SUBJECT/S:Malcolm Fraser; Last sitting week before the Budget; More cuts to Social Services.


SHADOW FINANCE MINISTER AND MANAGER OF OPPOSITION BUSINESS, TONY BURKE: Today in the Parliament we will start at 10 o’clock, and following the same protocols we used following the passing of Gough Whitlam, there will be a condolence resolution, there will be eight speakers from the Government and eight speakers from the Opposition and I imagine some from the crossbench as well. After that Parliament will adjourn for the full day. There will be no Question Time today and the normal rough and tumble of politics won’t we something that we deal with.


But it is important to note, just because we’re at the beginning of the week, this is the final week before the Budget, and a full year later we’re still talking about the last budget; a full year later. A budget where the Government waited until eight months after the election before they released there election promises, eight months after people voted before they told people what they were going to do. A year on we are still talking about the budget.

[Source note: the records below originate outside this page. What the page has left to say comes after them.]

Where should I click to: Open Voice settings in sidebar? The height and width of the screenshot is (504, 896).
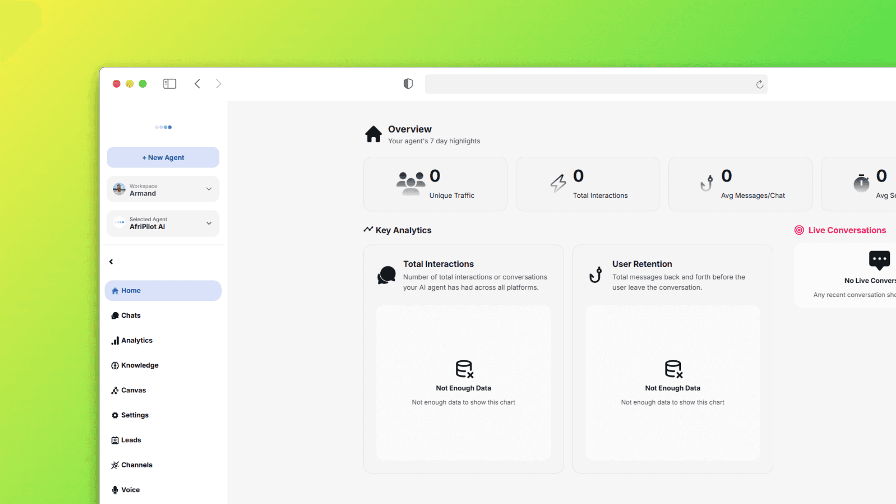[130, 490]
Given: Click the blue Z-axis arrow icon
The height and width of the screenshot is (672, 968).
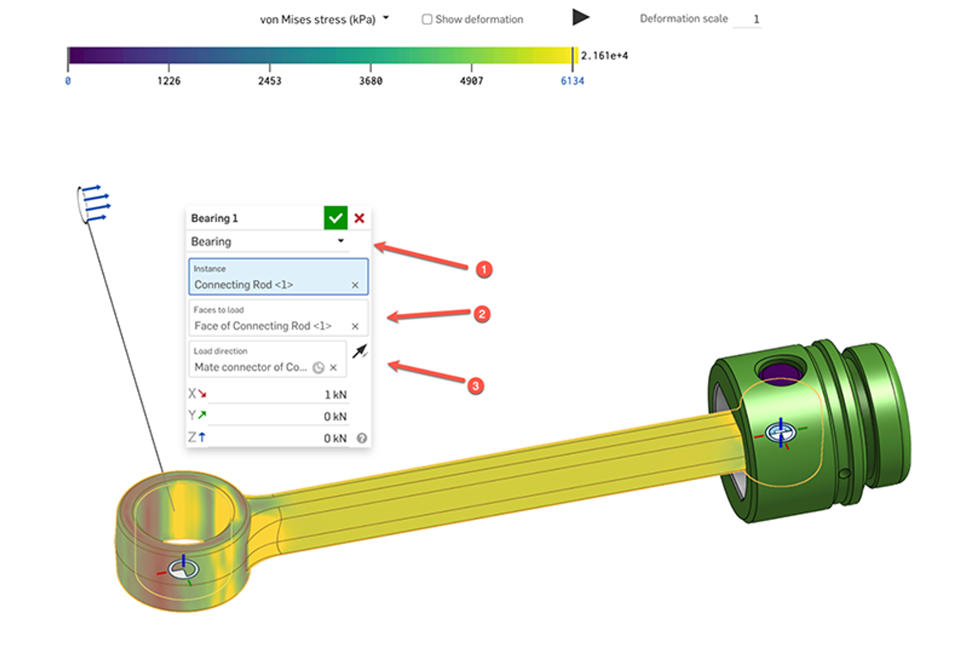Looking at the screenshot, I should 201,438.
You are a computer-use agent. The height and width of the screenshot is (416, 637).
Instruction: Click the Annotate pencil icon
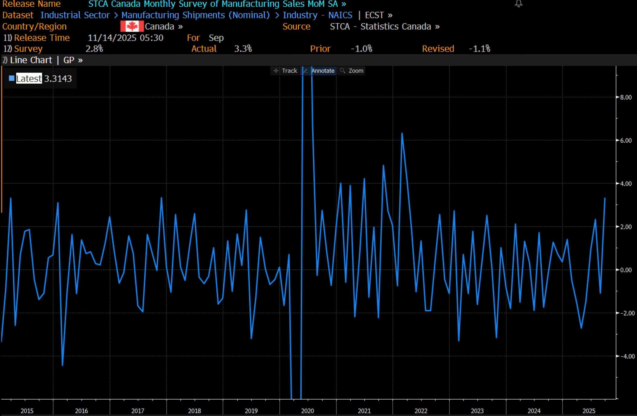305,71
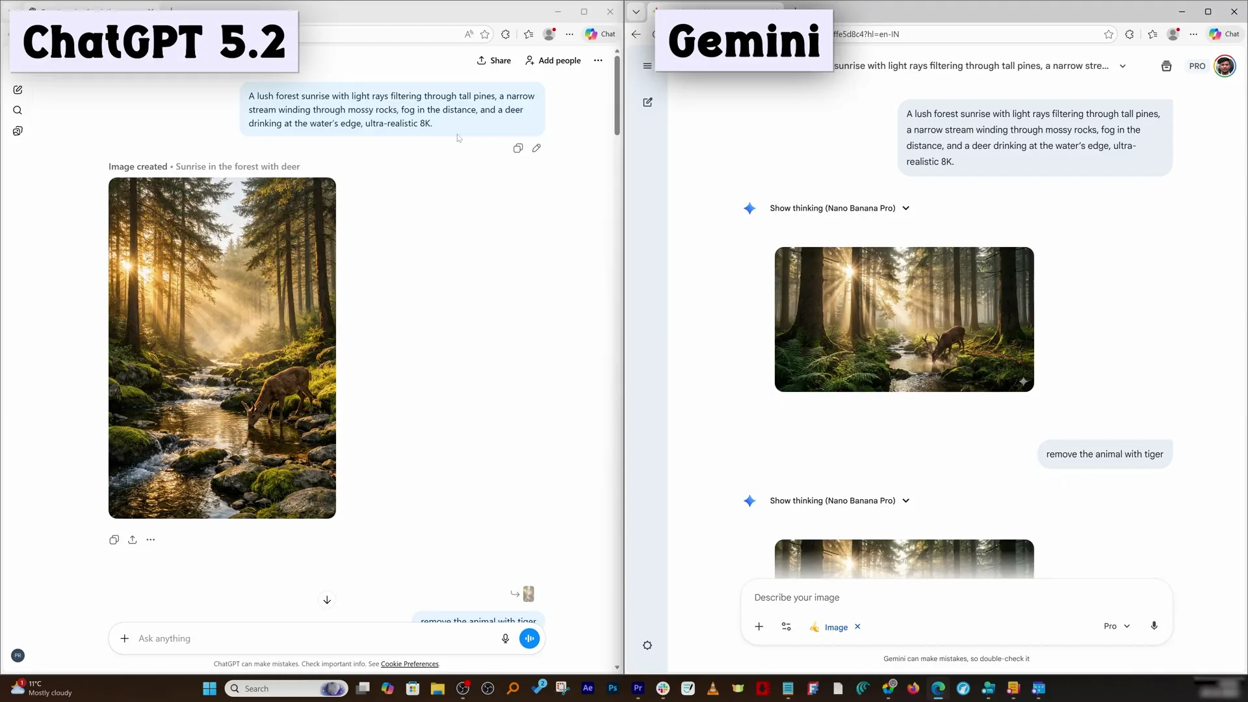Expand the prompt title chevron in Gemini header

tap(1123, 66)
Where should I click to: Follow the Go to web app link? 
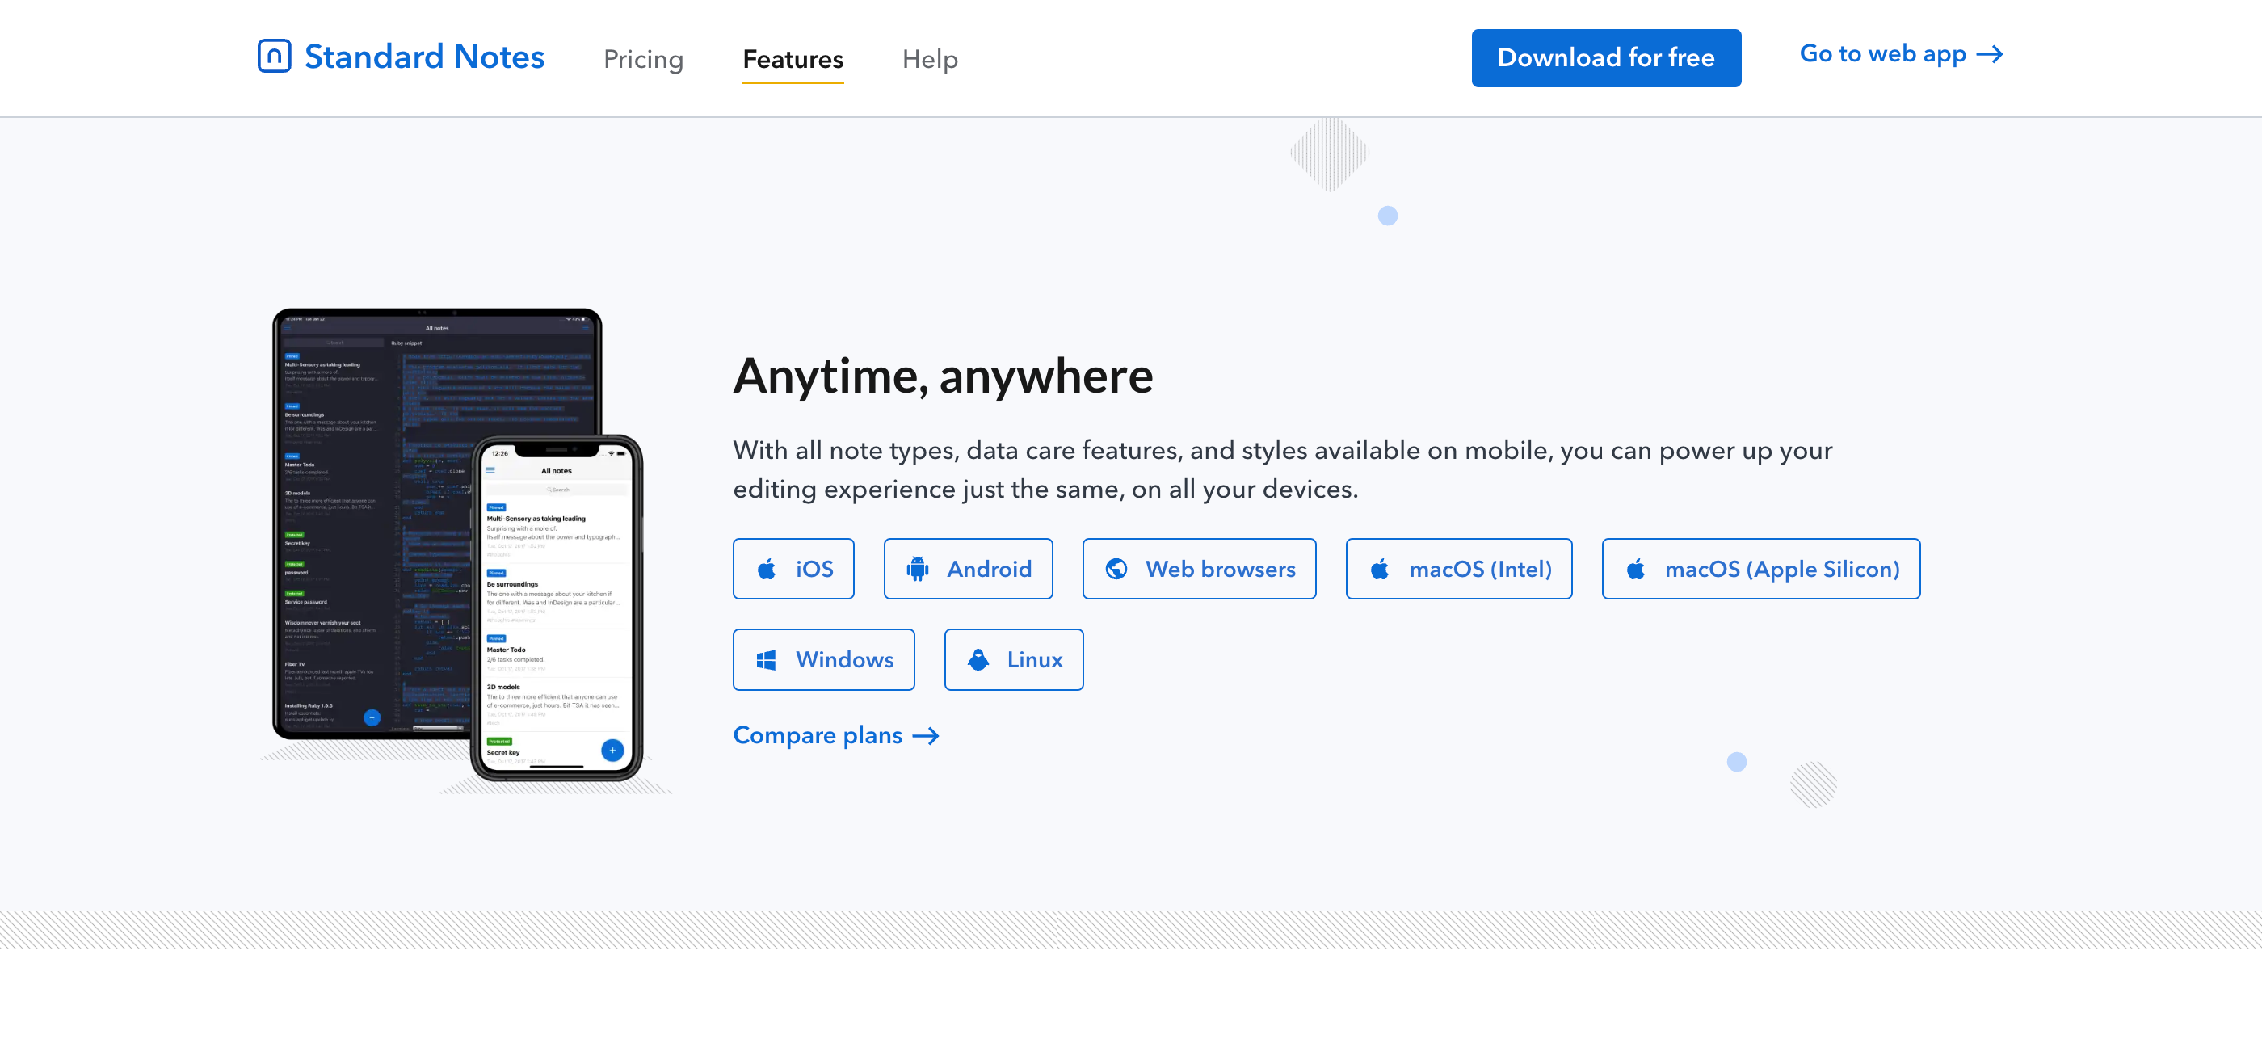coord(1882,54)
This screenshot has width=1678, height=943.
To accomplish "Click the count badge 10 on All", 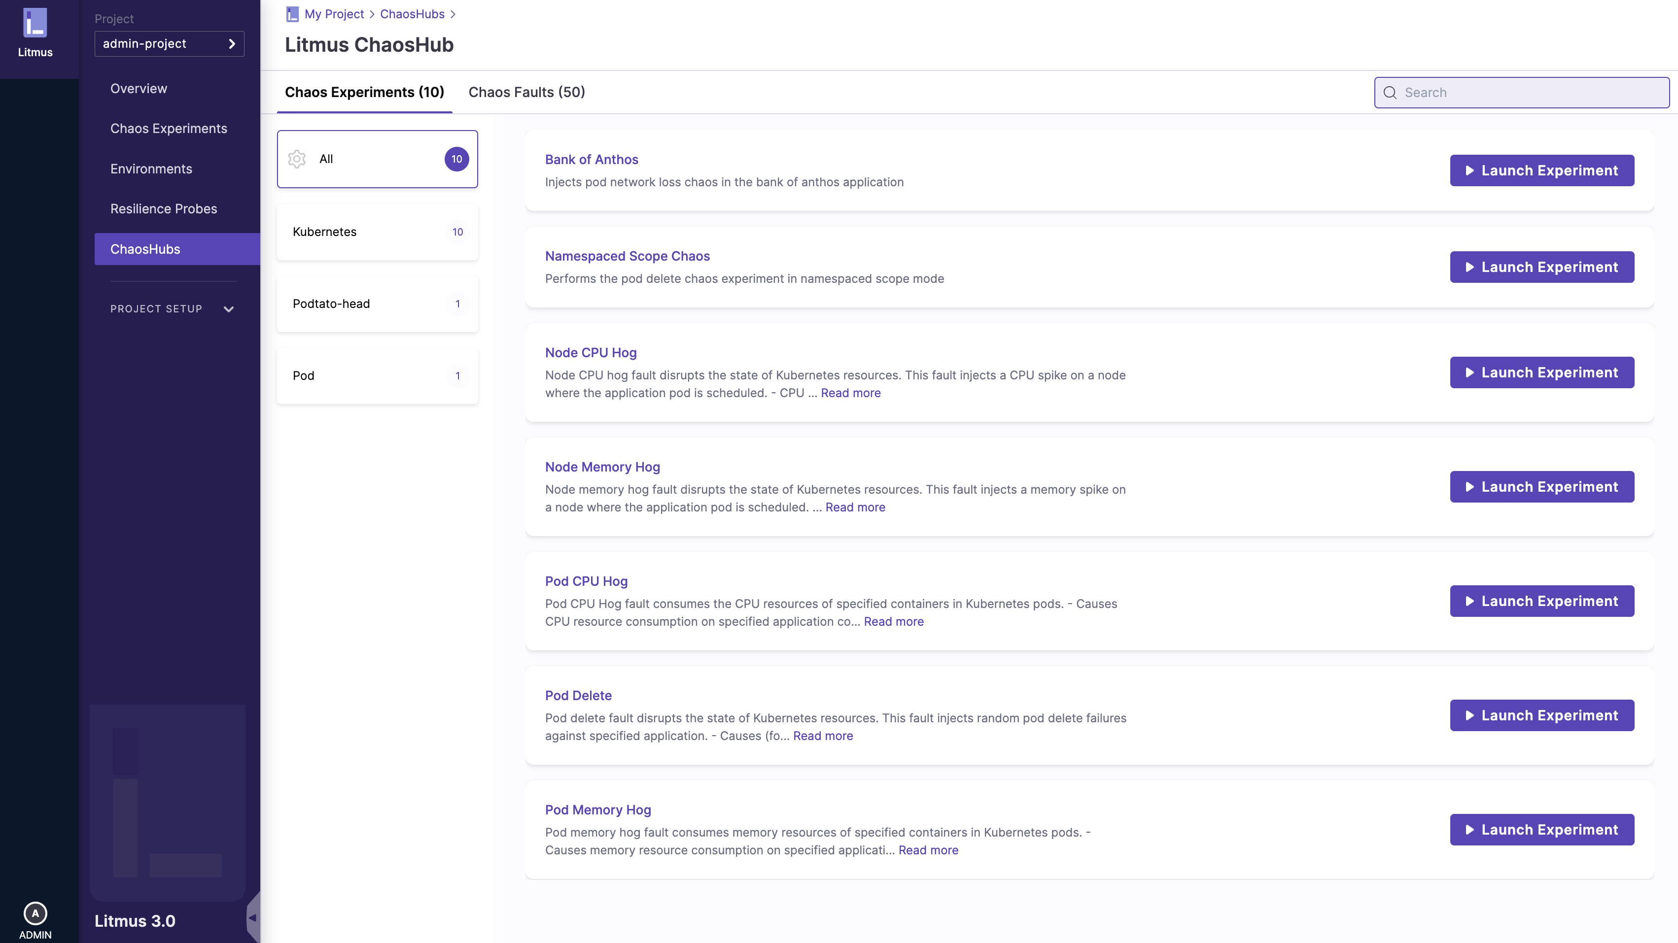I will tap(457, 159).
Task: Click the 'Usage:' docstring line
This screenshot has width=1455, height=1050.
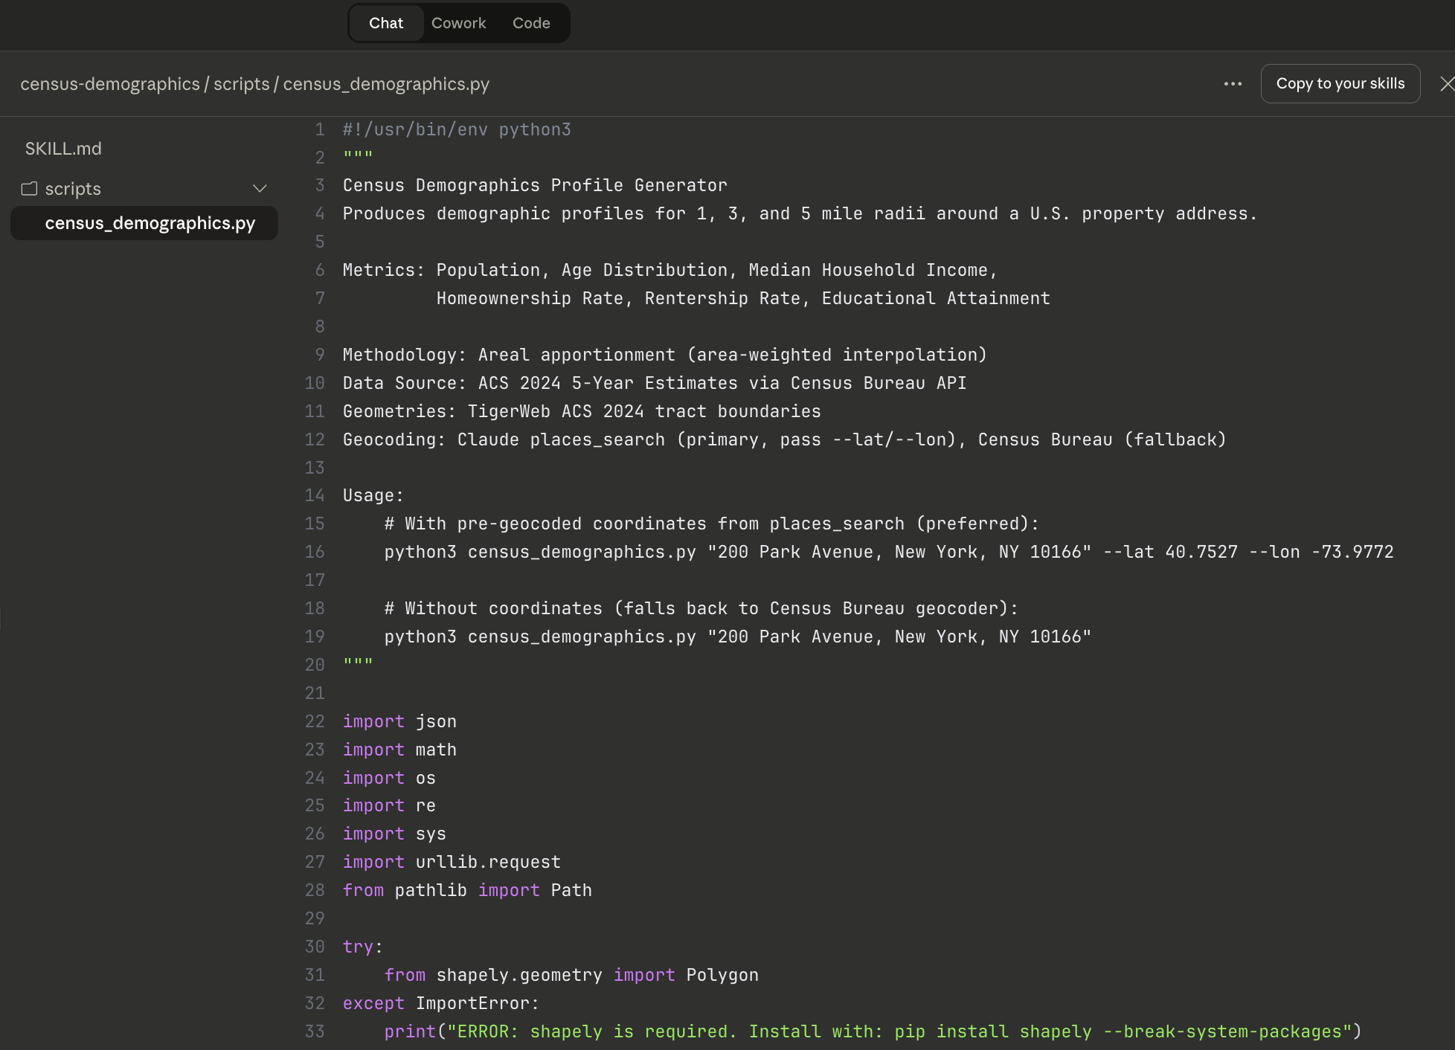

I remember, any other budget, normally a few weeks after you’re lucky if you get people talking about it for more than week. A few weeks later there might be some individual measures that we’re talking about. Here everybody in Australia, when you refer to the Federal Budget, they know exactly what you mean. They know you mean broken promises, they know you mean unfairness and they also know you mean appalling economic management.


If I can just also refer to the figures that have appeared in The Australian today. The most alarming thing about those figures, is Scott Morrison has just been asked whether or not we need to turn around those expenditure figures faster, and he’s agreed that we need to. Now be in no doubt, those figures published, those graphs already include every Budget measure as though it had been passed. So with Scott Morrison this morning saying we need to go even faster, he is immediately putting on the table the fact that they want harsher measures still on families and on pensioners; that’s the only way he can flag that. If he says they want those expenditure figures in social security to go down faster than what those graphs show, given those graphs already incorporate every single budget measure, what Scott Morrison is flagging today is for the next budget they need to be tougher still.


While Tony Abbott might change the story from day-to-day, whether the next budget needs to have heaps of cuts or whether it needs to have none, or whether 50-60 per cent of debt to GDP is actually ‘a pretty good outcome’, just know, today Scott Morrison has already planted the seed that the last budget, in his view, wasn’t tough enough.

REPORTER: Over the weekend you indicated you would want to work with the Government on a ten year plan. Where will Labor make savings and why haven’t we heard that?


BURKE: I just told you that the Government released their savings and their policies eight months after people voted. Now we’ve made clear we’ll be releasing policies during the course of this year. The first one we released was a revenue measure, in the order of $1.9 billion across the forwards, that is part of what needs to be done; obviously it’s a small part of what needs to be done. It’s still $1.9 billion we’ve said that if the Government wants to proceed with there’s immediate bipartisan support. No response from them on that, no willingness to engage. Now during the course of the year we’ll continue to release further policies. But be in no doubt, the Government released theirs after people had voted, we’re releasing ours in plenty of time. And at the moment, face facts, we’re still in March.


REPORTER: Critics would say this is all part of an overall small target strategy by the Opposition. Do we see enough of Bill Shorten do you believe?


BURKE: Last year we were measured by the strength of the opposition we put down in opposing the Government’s budget of broken promises. There was no doubt whatsoever during the course of last year that fight was well and truly led by Bill Shorten, and this year as policies come forward, as positive approaches come forward, that again will be led by Bill Shorten. The number of interviews the Prime Minister gave, let’s make no mistake, there’s a lot of them where he was forced to go out to defend his own leadership, he was forced to go out to deal with instability in his party, he was forced to go out because their policies were in shambles. We don’t get asked to do those sorts of interviews, the Prime Minister gets asked to do them every day.


REPORTER: This morning on radio it appears Julie Bishop wasn’t aware that potentially some of her foreign aid Budget would be cut a bit further. Do you have a response to that?


BURKE: I thought she had flagged, only a few weeks ago, that further cuts were a possibility. So I was surprised to hear that. Thank you.